2020年10月29日

千曲川「国が管理を」 長野・新潟両知事が要望

 阿部守一知事と新潟県の花角英世知事は28日、国土交通省を訪れ、長野、新潟両県がそれぞれ管理する千曲川(信濃川)の「中抜け区間」を解消し、国の直轄管理とするよう赤羽一嘉国交相に要望した。冒頭を除き非公開。終了後、取材に応じた両県知事によると、赤羽国交相は「研究する」と述べるにとどめ、具体的な回答は得られなかった。
 千曲川など国管理の1級河川に都道府県管理の「中抜け区間」がある問題を巡り、両県知事がそろって国交相に要望するのは初めて。長野県は千曲川だけでなく、犀川や天竜川の県管理区間についても国による直轄管理を求めている。今回は新潟県と足並みをそろえ、県境をまたぐ飯山市―新潟県十日町市の中抜け区間約40キロに絞って国の直轄管理とするよう求めた。
 要望書では、昨年の台風19号や今年7月の豪雨など相次ぐ災害を踏まえ、水系で一貫した河川整備を進める必要性を指摘。阿部知事は終了後の取材に「流域全体で治水対策を進める上で、管理者が分かれていると調整しながら整備を進めなければならない」とし、災害情報伝達や河川整備を念頭に「国による一元管理がソフト面、ハード面で非常に重要だ」と述べた。

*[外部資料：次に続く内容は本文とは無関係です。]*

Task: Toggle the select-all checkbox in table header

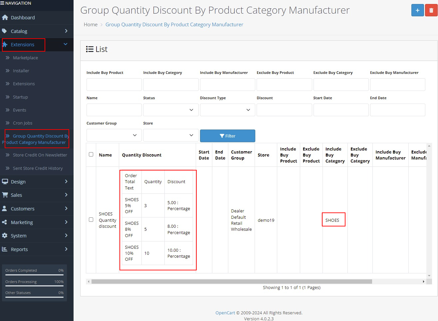Action: pyautogui.click(x=91, y=155)
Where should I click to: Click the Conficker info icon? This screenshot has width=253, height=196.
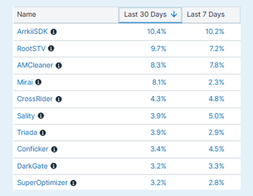pos(54,149)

 花角知事は「国は高い技術力を要する工事ができる。大規模な工事は国の財政力でないと対応できない」と話した。
 国や県、流域自治体が2027年度を目標に進める「信濃川水系緊急治水対策プロジェクト」の予算確保や、国交省地方整備局の人員態勢の拡充も求めた。両県知事はこの日、麻生太郎財務相や自民党本部も訪ね、同様の要望をした。